Requirement:
Exactly as they stand, set down all of the records again.

Listed entries:
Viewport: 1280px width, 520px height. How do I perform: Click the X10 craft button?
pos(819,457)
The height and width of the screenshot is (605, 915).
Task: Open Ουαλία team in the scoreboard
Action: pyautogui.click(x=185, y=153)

Answer to the exercise:
Viewport: 1280px width, 520px height. How do I perform: Click the X10 craft button?
pos(819,457)
The height and width of the screenshot is (605, 915).
Task: Open Ουαλία team in the scoreboard
Action: pyautogui.click(x=185, y=153)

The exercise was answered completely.